📊 Nutrient breakdown of the 90 30 50 diet (Source)
Adopting the 90 30 50 diet may benefit those with high blood pressure by emphasizing the intake of healthy fats and fiber, which are known to support cardiovascular health. The balanced approach to fats, particularly omega-3s, can aid in reducing blood pressure levels naturally. Plus, ample fiber helps in managing weight, a key factor in hypertension control.
COMPLETE DIET PLAN
FREE SHOPPING LIST
ARTICLE REVIEWED
The 90 30 50 diet plan for high blood pressure focuses on reducing sodium intake while ensuring a balanced diet rich in protein, fiber, and healthy fats. By consuming at least 90 grams of protein, 30 grams of fiber, and 50 grams of fats daily, this plan helps manage blood pressure and promotes cardiovascular health. Foods rich in potassium, magnesium, and calcium are emphasized to counteract high blood pressure.
This diet discourages the consumption of processed foods, which are often high in sodium, and instead promotes whole grains, lean proteins, and plenty of fruits and vegetables. Such dietary adjustments can significantly impact blood pressure levels and improve overall heart health.
(...) people who consume omega-3-rich foods on a regular basis remain mentally clearer and have a lower likelihood of developing cognitive deterioration than those who consume less of there healthy fats.
Lisa Mosconi, PhD
The 90 30 50 diet plan for high blood pressure emphasizes lean proteins, fiber-rich legumes, and healthy fats to naturally reduce hypertension. Foods like salmon and walnuts support heart health with omega-3 fatty acids, while fiber helps flush out excess sodium. Avocados and olive oil provide potassium to counteract sodium’s effects, promoting balanced blood pressure.
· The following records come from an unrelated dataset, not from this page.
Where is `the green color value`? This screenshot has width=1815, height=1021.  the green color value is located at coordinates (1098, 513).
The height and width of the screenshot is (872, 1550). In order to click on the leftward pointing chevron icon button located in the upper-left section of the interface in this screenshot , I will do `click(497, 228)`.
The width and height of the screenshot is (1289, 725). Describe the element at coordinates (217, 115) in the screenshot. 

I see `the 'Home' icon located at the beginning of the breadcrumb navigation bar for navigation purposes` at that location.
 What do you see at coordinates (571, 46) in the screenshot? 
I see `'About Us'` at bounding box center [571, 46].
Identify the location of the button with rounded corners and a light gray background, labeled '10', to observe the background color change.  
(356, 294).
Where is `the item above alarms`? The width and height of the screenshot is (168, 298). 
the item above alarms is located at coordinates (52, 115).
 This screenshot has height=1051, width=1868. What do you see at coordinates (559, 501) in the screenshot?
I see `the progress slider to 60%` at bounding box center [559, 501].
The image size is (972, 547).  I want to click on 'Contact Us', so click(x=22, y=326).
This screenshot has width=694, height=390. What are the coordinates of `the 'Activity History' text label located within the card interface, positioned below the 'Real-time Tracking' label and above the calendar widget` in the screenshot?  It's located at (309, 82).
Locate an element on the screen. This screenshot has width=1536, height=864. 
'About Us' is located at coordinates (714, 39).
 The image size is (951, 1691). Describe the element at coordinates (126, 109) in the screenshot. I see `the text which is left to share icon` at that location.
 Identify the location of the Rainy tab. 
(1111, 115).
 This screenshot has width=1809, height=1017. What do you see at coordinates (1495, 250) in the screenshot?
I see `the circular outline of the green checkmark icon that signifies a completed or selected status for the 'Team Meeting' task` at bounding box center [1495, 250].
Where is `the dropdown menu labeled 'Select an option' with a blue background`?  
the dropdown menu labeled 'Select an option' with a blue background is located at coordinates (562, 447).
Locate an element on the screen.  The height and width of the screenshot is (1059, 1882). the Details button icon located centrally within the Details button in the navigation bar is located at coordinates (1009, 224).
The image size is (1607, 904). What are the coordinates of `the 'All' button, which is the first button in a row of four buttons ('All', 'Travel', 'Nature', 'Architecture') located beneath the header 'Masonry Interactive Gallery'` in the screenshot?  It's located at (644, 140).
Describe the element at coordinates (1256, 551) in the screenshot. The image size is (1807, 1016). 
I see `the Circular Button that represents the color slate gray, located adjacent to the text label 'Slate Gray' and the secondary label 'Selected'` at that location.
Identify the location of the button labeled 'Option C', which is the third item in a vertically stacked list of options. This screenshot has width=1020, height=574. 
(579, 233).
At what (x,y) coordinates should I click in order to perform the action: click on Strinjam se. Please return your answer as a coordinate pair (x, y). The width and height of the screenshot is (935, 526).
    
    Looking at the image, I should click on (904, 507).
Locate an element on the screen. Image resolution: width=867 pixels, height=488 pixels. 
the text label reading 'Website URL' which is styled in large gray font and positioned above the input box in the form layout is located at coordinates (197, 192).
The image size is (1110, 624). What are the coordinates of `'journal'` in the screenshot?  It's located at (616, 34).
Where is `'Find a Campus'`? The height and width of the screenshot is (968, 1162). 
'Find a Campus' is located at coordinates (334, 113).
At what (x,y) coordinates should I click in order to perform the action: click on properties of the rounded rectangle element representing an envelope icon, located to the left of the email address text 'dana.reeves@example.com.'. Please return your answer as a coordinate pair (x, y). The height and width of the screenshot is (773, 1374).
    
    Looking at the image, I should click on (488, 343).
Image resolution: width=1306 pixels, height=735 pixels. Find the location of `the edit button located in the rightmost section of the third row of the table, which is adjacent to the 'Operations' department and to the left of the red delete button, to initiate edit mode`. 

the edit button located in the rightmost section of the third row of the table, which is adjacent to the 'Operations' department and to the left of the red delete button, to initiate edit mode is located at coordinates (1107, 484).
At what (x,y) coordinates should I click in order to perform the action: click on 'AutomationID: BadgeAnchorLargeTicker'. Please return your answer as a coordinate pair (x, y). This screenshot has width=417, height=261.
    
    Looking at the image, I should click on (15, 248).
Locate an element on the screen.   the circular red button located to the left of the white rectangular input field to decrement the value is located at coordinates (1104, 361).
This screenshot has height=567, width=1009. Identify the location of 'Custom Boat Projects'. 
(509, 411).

If you're following the 90 30 50 diet plan for high blood pressure, try swapping pricey protein sources like steak with budget-friendly legumes like lentils or chickpeas. Both are high in protein and fiber. Go for seasonal fruits and vegetables to save on your produce, and keep an eye out for sales on healthy fats like olive oil and avocados. Don't underestimate the cost-saving power of frozen veggies, which retain their nutrients while being more affordable than fresh.
As with any dietary change, it is recommended to consult with a healthcare professional or registered dietitian before changing your dietary habits.